Le pesche di vigna possono essere duracine (in dialetto «düras») quando la polpa rimane attaccata al nocciolo oppure spiccagnole (in dialetto «lass») quando invece la polpa si stacca bene dal nocciolo, che è grande rispetto al frutto come in questo caso.

La Pesca della Vigna, è una delle poche varietà che si può riprodurre anche da seme. In questo modo le piante che vengono fuori dal seme sono chiamate “Varietà di Popolazione”, ossia piante diverse provenienti dallo stesso genitore per questo più adattabile a terreni difficili dove normalmente il pesco non vive bene, in questi terreni, fa frutti più piccoli ma molto saporiti. Inoltre è una varietà molto resistente alle malattie, dovrebbe risultare immune dalla Bolla del Pesco, ma non è proprio così, è resistente agli Afidi e alla Tignola del Pesco e alla Mosca della Frutta, ma è comunque conveniente fare il trattamento con verde rame in inverno e, un po’ più leggero, dopo la fioritura.

 Non si conservano a lungo, quindi, oltre ad essere consumata fresca, si può utilizzare per la preparazione di distillati, marmellate.
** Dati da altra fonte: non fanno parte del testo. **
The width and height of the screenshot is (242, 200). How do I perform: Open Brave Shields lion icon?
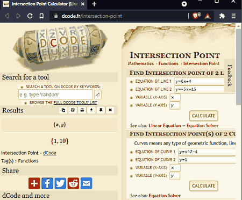coord(195,16)
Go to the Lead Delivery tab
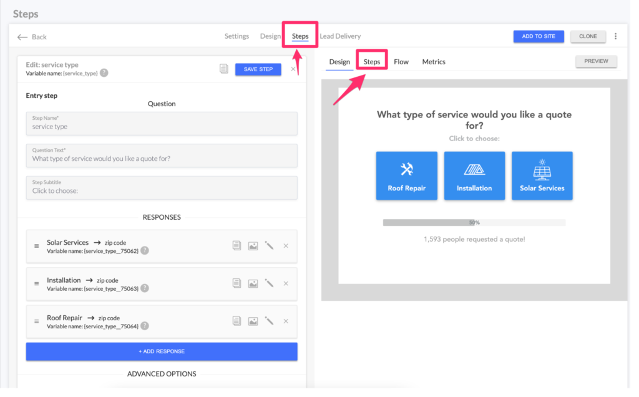Viewport: 639px width, 397px height. (x=340, y=36)
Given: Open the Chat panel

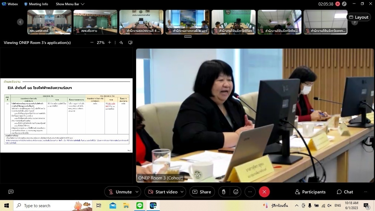Looking at the screenshot, I should click(x=345, y=192).
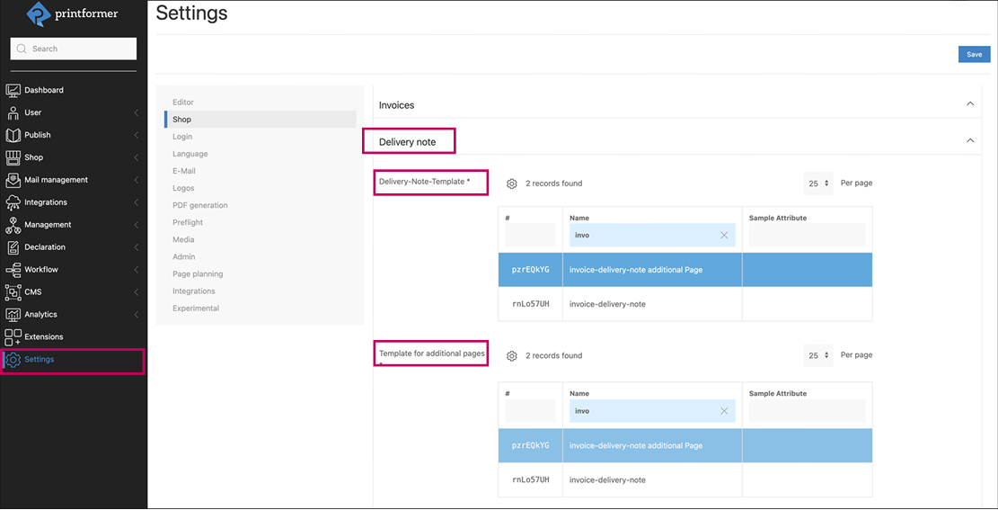
Task: Click the sidebar Search field
Action: (x=74, y=49)
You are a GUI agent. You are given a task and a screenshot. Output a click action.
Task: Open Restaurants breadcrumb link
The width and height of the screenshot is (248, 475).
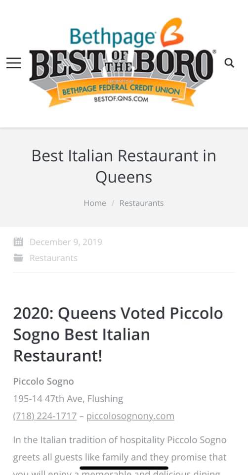click(x=142, y=203)
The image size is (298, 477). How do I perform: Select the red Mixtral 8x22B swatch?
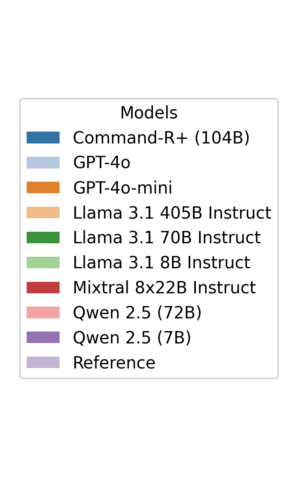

Secondo una ricetta rinascimentale se ne può fare una torta: dopo aver precotto una base di pasta frolla, si sbucciano le pesche, si tagliano a metà, si scottano in acqua calda, limone e zucchero e si mettono sulla base. Sopra queste si mette uno strato di marmellata di pesche scaldata. Si ripassa in forno e si serve ben fredda.